“We’re way past reform,” said Jeff Piontek, the head of school at the Hawaii Technology Academy, in his closing keynote speech at the ISTE conference in Denver. “It’s time for a revolution in education.”
The former science educator and head of the state-sponsored charter school spoke to a packed auditorium on the final day of the conference about the importance of following your passion and infusing creativity and innovation into the STEM subjects. In fact, he recommended changing the well-known acronym, which refers to the subjects of science, technology, engineering, and math, to STEAM, the extra “A” referring to the arts, an idea that elicited applause from the audience.
“It’s creativity and innovation that’s going to drive our economy,” said Piontek, criticizing the standardized tests that he said stifled learning and creativity in public schools across the country. Standardized tests “are not a true gauge of student learning,” he said. “We need to think about how we actually assess students on a larger scale.”
Educators must give students the technological tools and resources they need to become competent global citizens, said Piontek. Teachers must learn to guide students with content and curriculum and trust that the students will know how to use the tools, he said. “When you’re in a classroom, you have to know that the culture you’re teaching is not your own,” he said, referring to the gap between those who have grown up using digital tools and those who have not.

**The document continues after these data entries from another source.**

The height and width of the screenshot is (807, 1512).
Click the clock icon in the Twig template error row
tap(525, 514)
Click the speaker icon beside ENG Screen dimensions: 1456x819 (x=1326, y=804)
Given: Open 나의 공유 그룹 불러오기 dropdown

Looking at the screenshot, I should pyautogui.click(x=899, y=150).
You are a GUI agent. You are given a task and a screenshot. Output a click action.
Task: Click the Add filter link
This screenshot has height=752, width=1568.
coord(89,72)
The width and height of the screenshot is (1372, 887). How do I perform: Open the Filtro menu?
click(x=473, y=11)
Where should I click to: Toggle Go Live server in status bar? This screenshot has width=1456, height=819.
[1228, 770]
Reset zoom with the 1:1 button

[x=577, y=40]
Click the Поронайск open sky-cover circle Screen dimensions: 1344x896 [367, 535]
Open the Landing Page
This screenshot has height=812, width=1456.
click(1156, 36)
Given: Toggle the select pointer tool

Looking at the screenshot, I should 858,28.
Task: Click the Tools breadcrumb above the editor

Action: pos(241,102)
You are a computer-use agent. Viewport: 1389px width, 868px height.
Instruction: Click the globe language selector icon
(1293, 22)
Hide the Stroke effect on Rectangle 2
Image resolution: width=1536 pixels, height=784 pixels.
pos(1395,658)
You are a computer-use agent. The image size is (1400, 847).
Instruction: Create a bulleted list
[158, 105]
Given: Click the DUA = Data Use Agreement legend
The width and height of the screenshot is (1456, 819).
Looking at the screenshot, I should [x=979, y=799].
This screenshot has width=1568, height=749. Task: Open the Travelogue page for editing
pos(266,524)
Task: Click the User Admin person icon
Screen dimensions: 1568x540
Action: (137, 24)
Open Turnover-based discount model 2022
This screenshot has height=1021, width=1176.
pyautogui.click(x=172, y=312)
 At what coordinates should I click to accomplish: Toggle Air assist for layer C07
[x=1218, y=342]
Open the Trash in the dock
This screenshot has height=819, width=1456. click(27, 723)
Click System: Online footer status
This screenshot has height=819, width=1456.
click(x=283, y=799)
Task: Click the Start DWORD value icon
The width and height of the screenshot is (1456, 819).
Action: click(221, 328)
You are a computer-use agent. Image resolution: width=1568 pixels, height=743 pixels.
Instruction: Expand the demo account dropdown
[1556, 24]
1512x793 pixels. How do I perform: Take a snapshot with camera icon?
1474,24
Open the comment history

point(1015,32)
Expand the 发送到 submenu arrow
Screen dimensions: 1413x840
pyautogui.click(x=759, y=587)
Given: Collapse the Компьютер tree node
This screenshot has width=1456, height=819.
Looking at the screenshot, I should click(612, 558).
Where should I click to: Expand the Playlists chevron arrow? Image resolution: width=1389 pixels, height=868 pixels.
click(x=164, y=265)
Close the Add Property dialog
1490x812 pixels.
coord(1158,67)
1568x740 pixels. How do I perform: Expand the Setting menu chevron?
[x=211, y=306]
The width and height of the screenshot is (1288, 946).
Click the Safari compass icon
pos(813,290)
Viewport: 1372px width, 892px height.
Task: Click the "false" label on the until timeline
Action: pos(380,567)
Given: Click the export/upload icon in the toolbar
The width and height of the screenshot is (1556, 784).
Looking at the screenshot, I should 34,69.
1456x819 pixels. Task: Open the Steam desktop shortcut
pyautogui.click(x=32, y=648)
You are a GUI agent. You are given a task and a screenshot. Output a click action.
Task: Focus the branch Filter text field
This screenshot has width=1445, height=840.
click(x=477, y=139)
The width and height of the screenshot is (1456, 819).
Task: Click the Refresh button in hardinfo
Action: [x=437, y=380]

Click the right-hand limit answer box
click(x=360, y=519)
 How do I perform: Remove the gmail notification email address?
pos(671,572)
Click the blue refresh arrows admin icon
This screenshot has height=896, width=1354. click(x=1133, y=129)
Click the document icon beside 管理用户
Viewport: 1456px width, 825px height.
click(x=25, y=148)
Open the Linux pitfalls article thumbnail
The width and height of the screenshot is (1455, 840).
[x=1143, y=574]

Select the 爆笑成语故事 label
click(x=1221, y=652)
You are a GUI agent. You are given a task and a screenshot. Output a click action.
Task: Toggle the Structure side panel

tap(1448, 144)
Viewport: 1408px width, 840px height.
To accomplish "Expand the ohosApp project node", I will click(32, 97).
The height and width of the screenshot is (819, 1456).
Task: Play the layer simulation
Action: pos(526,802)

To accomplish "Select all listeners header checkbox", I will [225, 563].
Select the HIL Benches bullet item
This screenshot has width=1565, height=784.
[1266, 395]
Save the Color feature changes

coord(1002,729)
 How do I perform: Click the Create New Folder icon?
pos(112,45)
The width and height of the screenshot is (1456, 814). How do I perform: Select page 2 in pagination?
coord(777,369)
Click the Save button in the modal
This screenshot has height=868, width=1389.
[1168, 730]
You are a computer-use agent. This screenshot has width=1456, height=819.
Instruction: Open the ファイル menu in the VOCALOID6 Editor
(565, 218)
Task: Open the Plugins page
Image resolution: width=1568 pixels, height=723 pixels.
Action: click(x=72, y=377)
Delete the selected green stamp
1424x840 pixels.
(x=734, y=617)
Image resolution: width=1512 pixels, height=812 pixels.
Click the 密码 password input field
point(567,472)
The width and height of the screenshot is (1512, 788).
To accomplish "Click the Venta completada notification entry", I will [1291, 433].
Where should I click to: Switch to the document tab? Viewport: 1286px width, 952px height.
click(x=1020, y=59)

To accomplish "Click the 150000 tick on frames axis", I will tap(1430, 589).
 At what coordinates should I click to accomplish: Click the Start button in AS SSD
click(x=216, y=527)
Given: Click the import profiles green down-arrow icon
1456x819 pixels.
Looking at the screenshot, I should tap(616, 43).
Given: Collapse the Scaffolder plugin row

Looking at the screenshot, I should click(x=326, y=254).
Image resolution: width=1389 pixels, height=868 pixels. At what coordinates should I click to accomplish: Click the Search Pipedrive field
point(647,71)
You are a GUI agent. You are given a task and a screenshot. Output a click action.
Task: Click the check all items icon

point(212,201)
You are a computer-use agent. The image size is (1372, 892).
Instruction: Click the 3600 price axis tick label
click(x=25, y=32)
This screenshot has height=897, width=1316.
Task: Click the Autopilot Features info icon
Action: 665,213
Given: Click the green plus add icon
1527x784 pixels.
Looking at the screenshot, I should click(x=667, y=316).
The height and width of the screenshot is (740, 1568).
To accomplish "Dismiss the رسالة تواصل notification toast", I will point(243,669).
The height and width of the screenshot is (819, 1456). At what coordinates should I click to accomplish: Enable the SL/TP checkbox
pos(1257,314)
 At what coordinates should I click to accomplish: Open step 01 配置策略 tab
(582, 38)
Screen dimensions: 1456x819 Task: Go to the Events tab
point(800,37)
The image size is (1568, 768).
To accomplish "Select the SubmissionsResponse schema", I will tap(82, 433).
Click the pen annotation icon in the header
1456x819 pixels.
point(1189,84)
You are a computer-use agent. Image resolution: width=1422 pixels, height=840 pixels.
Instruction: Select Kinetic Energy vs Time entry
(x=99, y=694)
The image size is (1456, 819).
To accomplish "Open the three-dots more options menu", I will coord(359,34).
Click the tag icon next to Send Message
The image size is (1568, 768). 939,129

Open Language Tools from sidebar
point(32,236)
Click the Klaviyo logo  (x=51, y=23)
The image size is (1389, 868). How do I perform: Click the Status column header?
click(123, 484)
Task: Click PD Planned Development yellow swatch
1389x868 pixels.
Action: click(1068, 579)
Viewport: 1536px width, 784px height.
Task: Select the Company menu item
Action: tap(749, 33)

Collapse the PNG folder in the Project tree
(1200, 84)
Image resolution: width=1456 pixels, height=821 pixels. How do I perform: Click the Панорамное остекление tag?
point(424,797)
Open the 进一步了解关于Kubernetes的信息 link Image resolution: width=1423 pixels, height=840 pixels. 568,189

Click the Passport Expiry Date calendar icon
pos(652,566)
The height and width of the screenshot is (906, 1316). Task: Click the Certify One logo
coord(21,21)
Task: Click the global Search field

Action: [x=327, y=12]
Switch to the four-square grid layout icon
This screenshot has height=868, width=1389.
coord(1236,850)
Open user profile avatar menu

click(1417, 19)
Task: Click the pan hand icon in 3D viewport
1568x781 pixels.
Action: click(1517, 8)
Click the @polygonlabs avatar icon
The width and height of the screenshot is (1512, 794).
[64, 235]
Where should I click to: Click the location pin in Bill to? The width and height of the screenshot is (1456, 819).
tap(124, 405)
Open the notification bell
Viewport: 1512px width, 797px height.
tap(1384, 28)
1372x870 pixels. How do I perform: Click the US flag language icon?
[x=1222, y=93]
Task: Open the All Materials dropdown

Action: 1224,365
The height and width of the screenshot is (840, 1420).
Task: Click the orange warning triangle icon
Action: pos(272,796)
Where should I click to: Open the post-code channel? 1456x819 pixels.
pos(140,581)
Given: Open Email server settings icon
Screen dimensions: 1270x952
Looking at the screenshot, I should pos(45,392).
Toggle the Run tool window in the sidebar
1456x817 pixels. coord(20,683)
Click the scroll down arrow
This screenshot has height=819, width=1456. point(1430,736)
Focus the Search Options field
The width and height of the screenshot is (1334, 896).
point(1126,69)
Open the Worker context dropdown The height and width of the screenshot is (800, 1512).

Piontek’s comments echoed most of the panelists, speakers, researchers, and educators I heard from here at the ISTE conference this year. Rethinking the way students are taught and assessed, using technology to support learning, and supplying students with the tools and resources they need to learn through real-world projects is a sentiment that prevailed throughout the conference, and one that Piontek encouraged educators to take with them when they return to their schools throughout the country and the world.